Sunday, October 30, 2005

Postcard Colombia

Beyond irony is hope,
beyond hope is despair
beyond despair is death
and beyond death is life
everlasting.

-Richard Emblin/2005


Friday, October 28, 2005

The voyage


After almost six years as the Photo Editor for EL TIEMPO, Colombia's largest daily newspaper, I am moving on. The voyage for me begins. It is time to seek new horizons and live a little more. This picture closes a chapter in my life, as it portrays the plight of a displaced mother and her child, heading up the Atrato River, on Colombia's western coast, on a humanitarian riverboat called La Arca de Noé, Noah's Ark.

Beyond irony, is hope. The only riverboat that is allowed to navigate the turbulent waters of the Atrato, where left wing rebels from the FARC fight right wing paramilitary deathsquads, is Noah's Ark. A lifeline in this country's fourty year old civil war.

Wednesday, October 19, 2005

Apertures


Colombian children play football under the hot midday sun on a small patch of crushed sea shells and sand in the middle of the Cienaga de Santa Marta. The Cienaga is Colombia´s largest fresh water lake and became immortalized in the works of Nobel laureate Gabriel Garcia Marquez´s fictional portrayal of life in Macondo. The fantastical place where what is magical is in fact real, and what is real, well, magical.

Tuesday, October 18, 2005

Postcard India



Standing in the desert, at the start of the Pushkar Mela, with its famous camel fair, I saw this face in the afternoon light. A portrait from India, and a postcard from the bazaar at the end of the world.

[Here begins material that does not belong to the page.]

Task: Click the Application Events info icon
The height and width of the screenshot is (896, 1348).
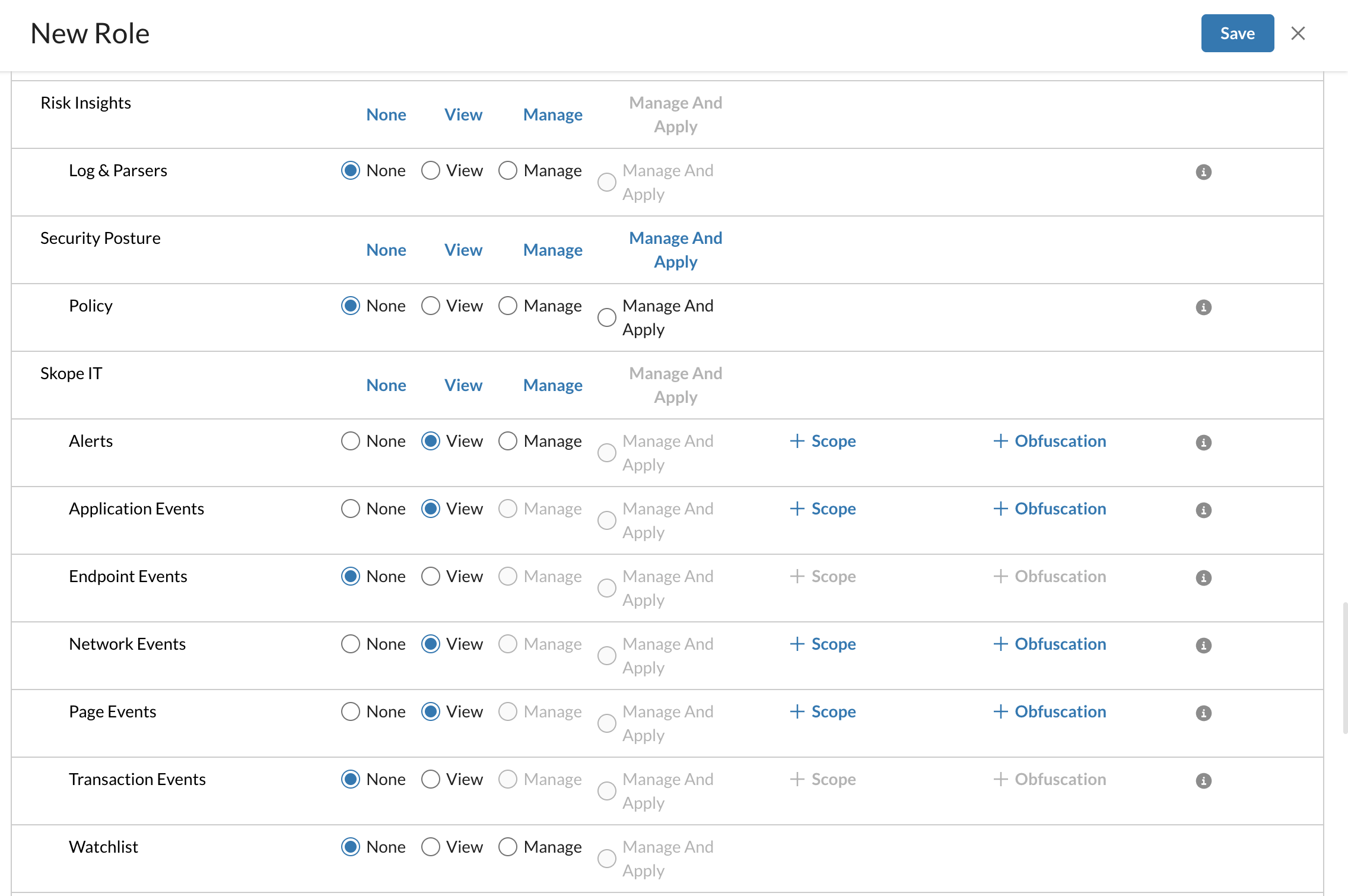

Photo: Richard Emblin/1993

Sunday, October 16, 2005

Postcard Bolivia


Walking up through the old miner's market in Potosi, Bolivia, towards the Cerro Rico hill, I came upon this boy with his retro red slide viewer. It was a bright sunny morning, as I paced up though the cobbled streets of this legendary silver mining town in central South America, perched high at 3000 meters above sea level on an arid, wind swept plateau.

Friday, October 14, 2005

London Chronicle


Seagulls fly over the River Thames, near Richmond, England, on a grey afternoon in late September.

Postcard (Colombia)

Somewhere between Colombia and Panama, while crossing the Darien rainforest, we found wild avocados and threw them into our dug out canoe.

After heading downstream towards the hamlet of Paya on the Panamanian side of the jungle, I got so tired of having to sit in the canoe and stare at the fresh fruit, that I grabbed my Nikon F4 and 'click'! , I took this picture. I call it, 'still life in the jungle'.

Photo: Richard Emblin/1995

Thursday, October 13, 2005

Frontline (Angola)



'The tear'



Refugee camp in Northern Angola, during the height of the civil war in this west African country.

Photo: Richard Emblin/1993

Wednesday, October 12, 2005

A seat with a view


So here I am.
Travelling
somewhere over the blue
space.
Atlantic Ocean.
A pixel.
A dot.
A line crossing
worlds
of old
new and
red.

Postcard (India)


One of the favorite pastimes in India, is cricket. The sport is played in parks and fields throughout this subcontient, and here, I captured a team of cricketers in downtown Mumbai, the city formerly known as Bombay, on a hot day with their cricket bats and padding.

Tuesday, October 11, 2005

Apertures

Used coffee cups in the Café La Romana in downtown Bogotá.
This picture reminds me of the line by poet T.S.Eliot in the The Love Song for J.Alfred Prufrock : I have measured out my life with coffee spoons...'

Monday, October 10, 2005

Poem (Coming Home)



Coming home to the Launderette
watching souls, tumble dry
in the damp misery of this inner city.
I recall Sunday dinner
roast pork on a silver tray.

My soul fattens besides the soapy
chickens dangling in the abattoir of
Mister Singh’s corner store.

And Anna with her bleached face
and battered soul makes love to
Zoe in this Ajax.
Heaven.

Coming home to the Launderette
I am that passive voyeur, reaching
for my fabric softener and inviting
loneliness like a cat
tattooed
on your uninviting arse.

Coming home to my squatting
ambition, I inhale death, stale,
death over the counter
only to realize that
I shall never go back to her.

I shall never sleep with my dirty nymph
under grey skies and cleanse
her spirit with my despair.

Hackney. London. Oct 1989

Sunday, October 09, 2005

Apertures (VIII)


As the afternoon light faded across the colonial square of this old town, called the Villa de Leyva, in central Colombia, I captured the 400 year old church with my camera, as well as the reflections from the more modern mule, a parked Harley.